Une étude japonaise fait le lien entre les traumatismes vécus pendant l’enfance, l’environnement social et l’obésité. Les victimes ont plus de risques de souffrir d'addiction au tabac ou d’avoir des envies de produits sucrés et gras en période de stress. Au Japon, environ un homme sur trois et une femme sur cinq sont en surpoids.

Une étude japonaise fait le lien entre les traumatismes vécus pendant l’enfance, l’environnement social et l’obésité. Les victimes ont plus de risques de souffrir d’addiction au tabac ou d’avoir des envies de produits sucrés et gras en période de stress. Au Japon, environ un homme sur trois et une femme sur cinq sont en surpoids.

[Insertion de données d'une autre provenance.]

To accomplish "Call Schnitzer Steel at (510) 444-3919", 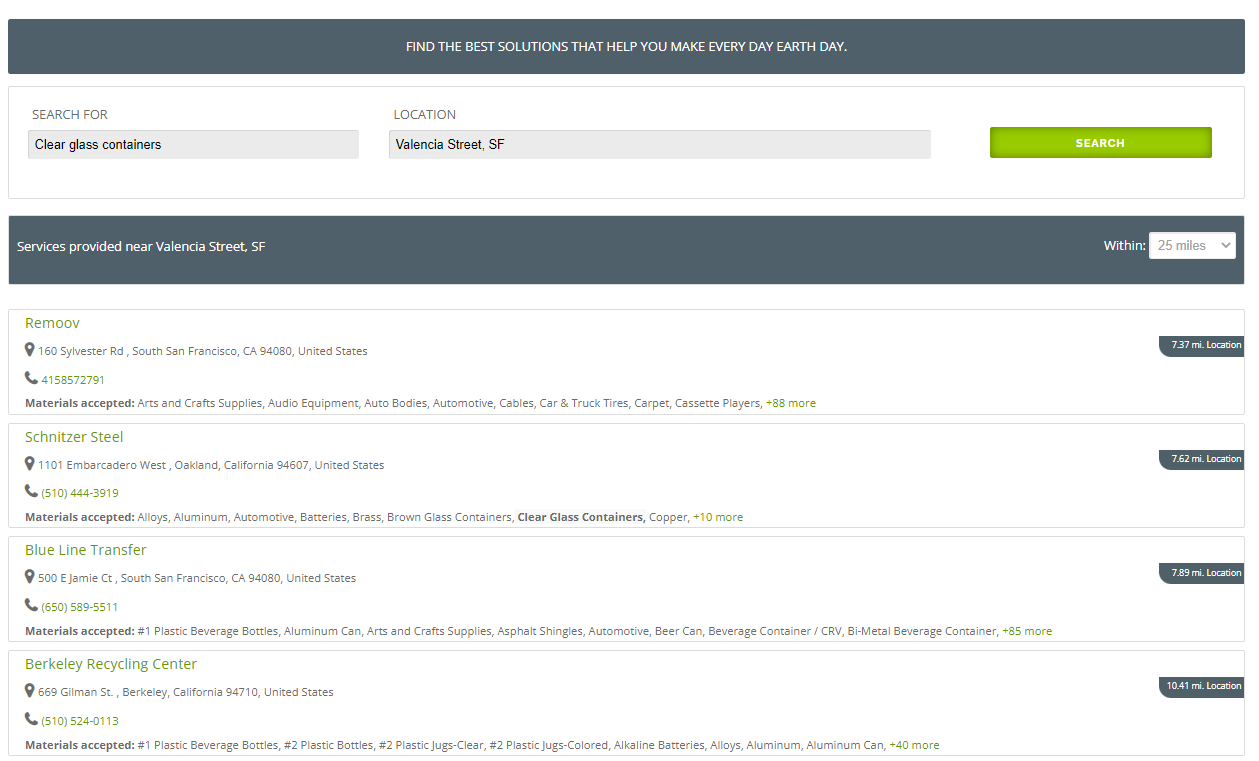I will [x=80, y=493].
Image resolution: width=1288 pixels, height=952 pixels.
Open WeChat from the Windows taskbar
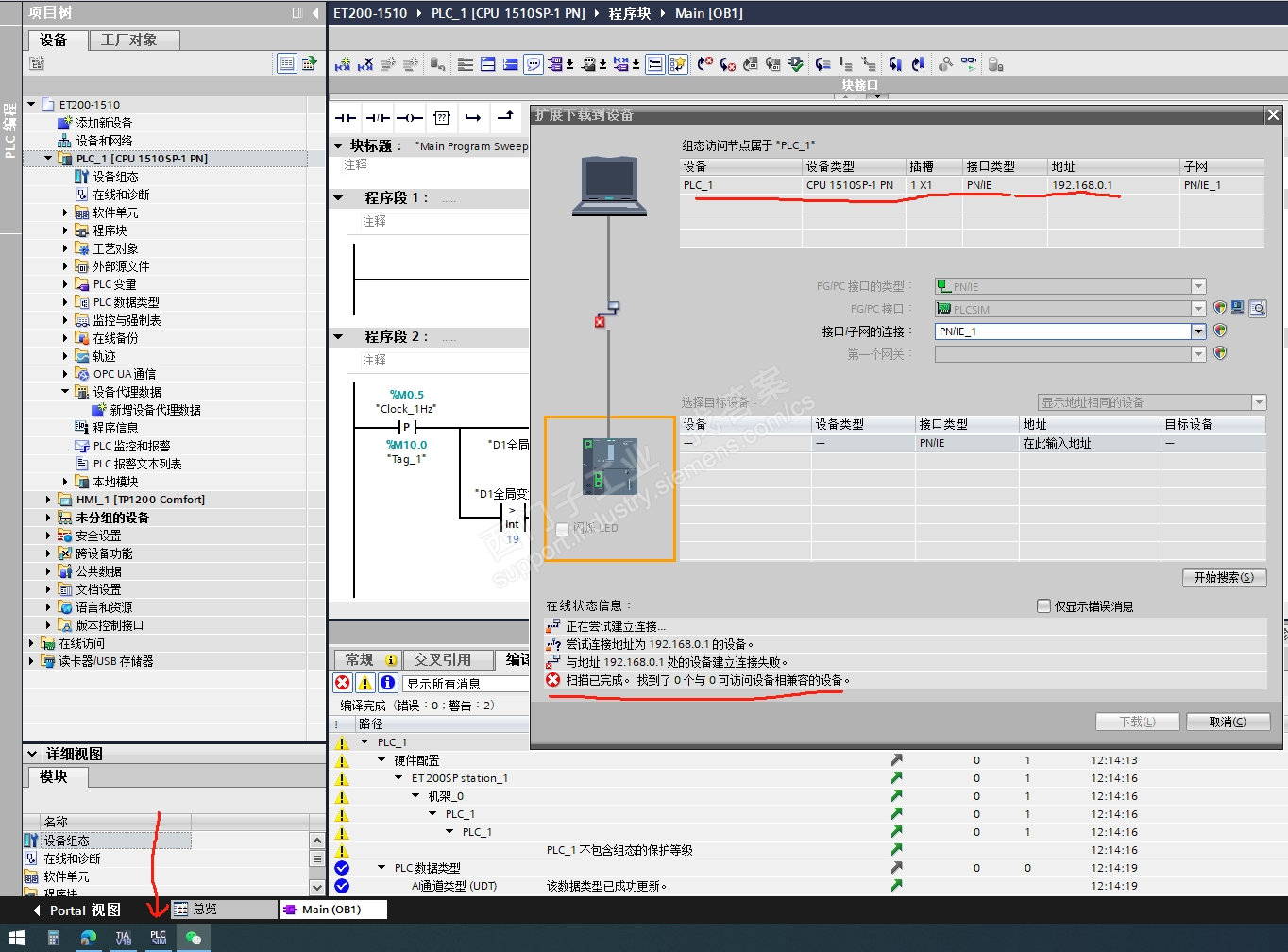coord(194,938)
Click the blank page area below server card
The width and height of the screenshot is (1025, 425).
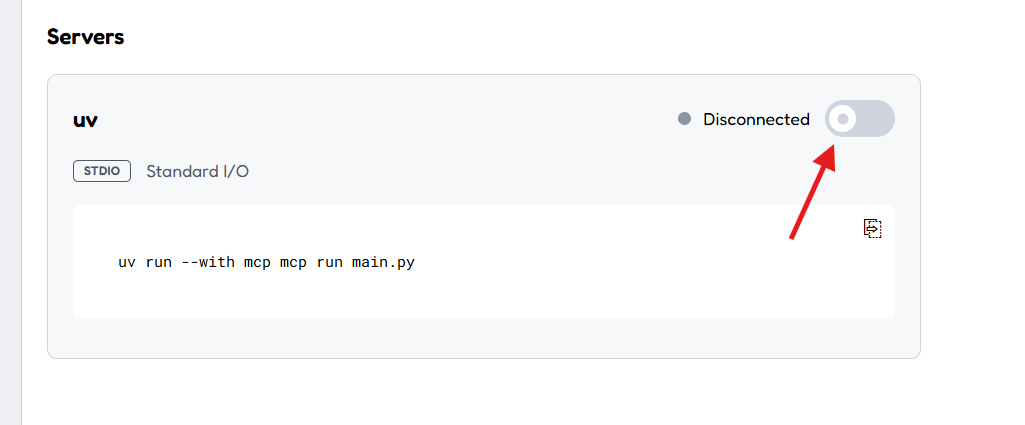[484, 392]
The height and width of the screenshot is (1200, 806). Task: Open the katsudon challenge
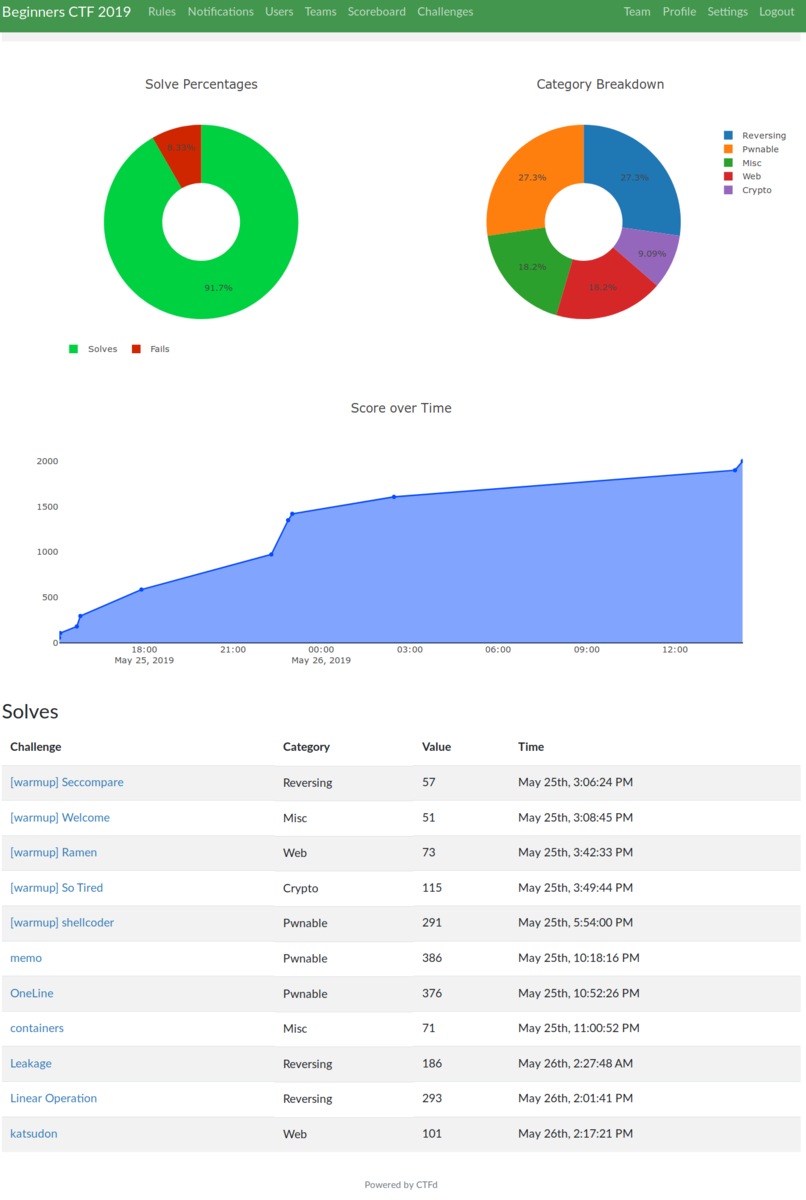[33, 1133]

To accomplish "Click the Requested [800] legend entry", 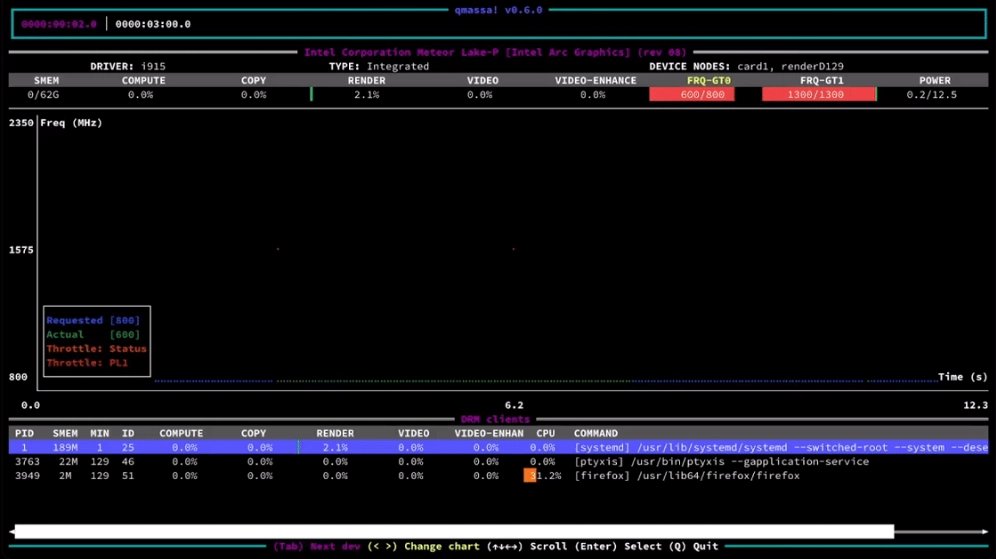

Plus la recherche avance, plus on sait que l’obésité ne relève pas d’un manque de volonté. Au contraire, il s’agit d’un maladie dont les ressorts sont multiples, et notamment psychologiques.
Des chercheurs japonais viennent de le rappeler une nouvelle fois dans une étude lancée auprès de 20 000 citoyens de Kobé, une grande ville représentative du Japon, où l’obésité chez les femmes est également liée à l’origine socio-économique.
Grâce à ce large sondage réalisé auprès d’adultes, les scientifiques de l’école de médecine de l’université de Kobé ont pu identifier les causes variées du surpoids et de l’obésité, en explorant notamment l’environnement social des individus. Les résultats de cette étude sont d’autant plus importants qu’au pays du soleil levant environ un homme sur trois et une femme sur cinq sont en surpoids
Pour cette enquête, le professeur Yoshikazu Tamori, directeur de l’étude, et son équipe ont analysé 5 425 réponses issues d’un questionnaire adressé à des Japonais, âgés de 20 à 64 ans, sur leur mode de vie et leur santé.



Violence physique ou verbale d’un parent, insuffisance de nourriture…

Chez les femmes, ils ont constaté qu’il y avait des différences significatives entre celles atteintes d’obésité et les autres : elles concernaient notamment l’emploi, la situation socio-économique, le niveau d’éducation, les activités extra-scolaires réalisées pendant les années du collège et du lycée, ainsi que les difficultés rencontrées pendant l’enfance.
Les chercheurs japonais ont confirmé que tous les traumatismes vécus pendant l’enfance ont un impact sur le bien-être et la santé à l’âge adulte. « Les expériences d’adversité pendant l’enfance incluent la violence physique d’un parent, l’insuffisance de nourriture ou de vêtements, et un traumatisme émotionnel provenant des commentaires ou des insultes d’un parent », poursuivent les experts japonais.



« L’état matrimonial, la situation économique du ménage, les antécédents scolaires »

Si l’étude révèle effectivement que la violence physique, la privation d’alimentation et divers traumatismes constituent des facteurs liés à l’obésité, elle note également que les femmes, dont la situation socio-économique était moins bonne, ou qui avaient fait moins d’études, avaient un risque plus élevé d’être atteinte d’obésité. « L’état matrimonial, la situation économique du ménage, les antécédents scolaires et les expériences d’adversité pendant l’enfance sont des facteurs qui peuvent prédire l’apparition de l’obésité. En revanche, aucune différence statistique n’a été constatée entre les catégories étudiées chez les hommes », commente l’équipe du professeur Tamori.



Risque d’addiction en période de stress

Pour les chercheurs japonais, les personnes victimes de l’un ou de plusieurs de ces multiples facteurs ont plus de risque de souffrir d’addiction au tabac, d’avoir des envies de produits sucrés ou gras en période de stress, etc.
Pour le professeur Tamori, ce risque plus élevé d’obésité chez les femmes concernées par ces violences a plusieurs explications. « Il y a des différences dans la manière dont les hommes et les femmes perçoivent le poids, explique-t-il. La minceur est plus facilement associée à la santé et à la beauté chez les femmes, en comparaison aux hommes. » Si plusieurs études à travers le monde se sont déjà intéressées aux origines multi-factorielles de l’obésité, c’est la première fois qu’une étude japonaise chercher à éclairer le lien entre la violence pendant l’enfance et l’obésité à l’âge adulte.



« Il y a mille raisons qui peuvent conduire à l’obésité »

Cette étude fait écho aux nouvelles recommandations publiées par des médecins et chirurgiens bariatriques canadiens pendant l’été 2020. Elles visent à mieux accompagner les personnes atteintes d’obésité, et à cesser de les considérer comme responsable de leur maladie (cliquez ici). « La nourriture est un antidépresseur, une addiction qui survient souvent quand on n’a pas réussi à soigner le mal initial, un gros choc émotionnel, un mauvais diagnostic, un héritage génétique, un dysfonctionnement hormonal. Il y a mille raisons qui peuvent conduire à l’obésité », concluent les spécialistes.